The idea of ​​building a capital in that region has to do, as the exhibition curator explains to Antena 1, it has to do with “the economic development of the interior of Brazil”, so much so that, later on, other cities in regions equally remote from the coast knew signs of evolution. “That was the beginning of everything,” she explains. Brasília, in particular, became “iconic” because some “masters of architecture, urbanism and the arts” were called upon to create it. Danielle Athayde tells that Juscelino Kubitschek, during the 1955 election campaign, guaranteed that, if he were elected, Brasília (for which there were already first studies and surveys), would get off the ground. And so it was. Former governor of Minas Gerais, Juscelino Kubitschek “was a visionary man” and “already knew Oscar Niemeyer”. He then made him “an invitation to create the main palaces of the city and it was Niemeyer who then suggested to the president the idea of ​​holding a competition to choose an urban project”. From the many applications, the winner, Lúcio Costa, “with his pilot project for Brasília, very simple, but which is really iconic and never seen before”, describes the exhibition curator.

And anyone who has since walked through the center of Brasília, in particular the Esplanada dos Ministérios, Praça dos Três Poderes and the Palácio da Alvorada, ended up visiting milestones in the history of art in Brazil. The city, underlines Danielle Athayde, is known for being “an open-air museum” and says that Juscelino Kubitschek and Oscar Niemeyer launched invitations to “Brazilian artists who stood out in modernism”. Alfredo Ceschiatti (sculptor of the angels of the Cathedral), the sculptor Victor Brecheret, Bruno Giorgi (author of The Warriorsfamous representation of the candangos) or Marianne Peretti (author of the stained glass windows in the Metropolitan Cathedral) are some of the examples that the curator points out, referring to them as “artists who have a very symbolic work in the city”.
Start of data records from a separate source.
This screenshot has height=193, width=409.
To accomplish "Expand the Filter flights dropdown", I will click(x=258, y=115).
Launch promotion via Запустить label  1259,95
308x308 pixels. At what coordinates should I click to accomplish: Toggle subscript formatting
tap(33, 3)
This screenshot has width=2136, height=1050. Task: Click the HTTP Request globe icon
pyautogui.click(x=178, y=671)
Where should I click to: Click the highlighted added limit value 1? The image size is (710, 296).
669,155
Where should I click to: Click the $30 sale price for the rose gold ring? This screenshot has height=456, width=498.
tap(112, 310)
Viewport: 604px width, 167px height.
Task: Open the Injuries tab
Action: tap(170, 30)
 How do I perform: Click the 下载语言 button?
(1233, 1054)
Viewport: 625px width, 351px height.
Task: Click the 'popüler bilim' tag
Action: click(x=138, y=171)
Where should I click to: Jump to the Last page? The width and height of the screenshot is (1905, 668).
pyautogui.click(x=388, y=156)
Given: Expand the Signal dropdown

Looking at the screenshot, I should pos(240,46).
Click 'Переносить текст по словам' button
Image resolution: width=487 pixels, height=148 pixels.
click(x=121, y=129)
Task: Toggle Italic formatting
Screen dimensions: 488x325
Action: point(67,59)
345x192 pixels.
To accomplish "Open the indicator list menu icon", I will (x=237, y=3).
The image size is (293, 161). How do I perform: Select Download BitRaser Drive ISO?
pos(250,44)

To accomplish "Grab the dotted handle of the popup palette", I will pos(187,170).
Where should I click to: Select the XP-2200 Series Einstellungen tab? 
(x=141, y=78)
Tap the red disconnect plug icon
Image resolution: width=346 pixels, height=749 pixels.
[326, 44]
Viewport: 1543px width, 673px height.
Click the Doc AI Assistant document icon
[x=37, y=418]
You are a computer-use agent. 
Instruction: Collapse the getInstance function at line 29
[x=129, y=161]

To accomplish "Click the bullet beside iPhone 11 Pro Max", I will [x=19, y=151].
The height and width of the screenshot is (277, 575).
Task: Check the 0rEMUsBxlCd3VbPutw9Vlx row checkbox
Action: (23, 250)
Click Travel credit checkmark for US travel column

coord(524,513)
It was inevitable to confront the curator of this exhibition on Brasilia with the scenes of vandalism that took place there on January 8, 2023. “We are in a state of shock”, he replied. And she adds: “what happened was a murder, it was an extermination of the Brazilian arts”, concluding that “it is impossible to imagine that one day this could happen in the capital of Brazil”.

Text by Nuno Galopim

You can listen here to the complete interview with Danielle Athayde, curator of Brasília – From Utopia to Reality.

The exhibition is currently on display at the Museu Nacional dos Coches, open from Tuesday to Sunday – from 10am to 6pm (last entry at 5.30pm). Closed at lunchtime, from 1:00 pm to 2:00 pm.

The catalog, in PDF format, is offered on the museum’s website.